* **What the exercise asks**: Copy out, from the entries below, each line holding the string "POLÍTICA".

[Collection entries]
--------------------------------------------------

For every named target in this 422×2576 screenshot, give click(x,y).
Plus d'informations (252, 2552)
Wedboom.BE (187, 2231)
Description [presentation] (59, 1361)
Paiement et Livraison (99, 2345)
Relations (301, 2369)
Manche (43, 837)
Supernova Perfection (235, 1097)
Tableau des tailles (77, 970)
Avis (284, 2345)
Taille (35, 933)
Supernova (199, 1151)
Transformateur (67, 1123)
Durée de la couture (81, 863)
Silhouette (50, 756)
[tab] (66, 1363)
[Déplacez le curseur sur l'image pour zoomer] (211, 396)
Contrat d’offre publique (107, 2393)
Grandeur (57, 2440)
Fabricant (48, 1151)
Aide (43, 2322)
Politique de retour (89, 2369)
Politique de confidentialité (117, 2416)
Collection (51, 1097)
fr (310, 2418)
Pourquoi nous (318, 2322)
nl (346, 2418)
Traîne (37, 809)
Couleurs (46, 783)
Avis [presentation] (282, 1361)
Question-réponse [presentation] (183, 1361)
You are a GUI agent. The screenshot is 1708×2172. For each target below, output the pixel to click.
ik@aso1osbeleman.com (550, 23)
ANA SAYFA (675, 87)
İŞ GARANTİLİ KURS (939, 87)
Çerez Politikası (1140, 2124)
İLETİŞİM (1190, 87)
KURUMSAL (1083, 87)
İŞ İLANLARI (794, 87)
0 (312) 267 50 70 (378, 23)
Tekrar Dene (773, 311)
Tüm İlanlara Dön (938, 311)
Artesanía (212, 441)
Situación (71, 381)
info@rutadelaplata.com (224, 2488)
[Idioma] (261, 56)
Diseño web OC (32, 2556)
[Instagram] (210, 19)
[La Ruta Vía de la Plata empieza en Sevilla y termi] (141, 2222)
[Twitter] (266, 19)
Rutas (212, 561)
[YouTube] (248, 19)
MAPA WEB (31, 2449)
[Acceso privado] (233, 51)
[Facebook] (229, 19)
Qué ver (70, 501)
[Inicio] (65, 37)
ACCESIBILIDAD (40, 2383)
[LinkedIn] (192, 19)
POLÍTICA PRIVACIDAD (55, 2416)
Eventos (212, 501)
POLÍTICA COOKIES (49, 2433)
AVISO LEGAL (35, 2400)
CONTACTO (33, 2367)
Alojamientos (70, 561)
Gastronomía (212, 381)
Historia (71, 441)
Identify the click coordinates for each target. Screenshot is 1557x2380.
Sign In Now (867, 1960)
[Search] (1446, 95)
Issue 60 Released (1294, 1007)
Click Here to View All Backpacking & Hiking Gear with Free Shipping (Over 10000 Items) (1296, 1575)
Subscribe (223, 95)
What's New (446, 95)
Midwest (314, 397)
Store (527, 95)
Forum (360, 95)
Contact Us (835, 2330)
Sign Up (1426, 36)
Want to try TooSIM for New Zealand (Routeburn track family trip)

--------------------------------------------------

* **Answer box**:
POLÍTICA PRIVACIDAD (55, 2416)
POLÍTICA COOKIES (49, 2433)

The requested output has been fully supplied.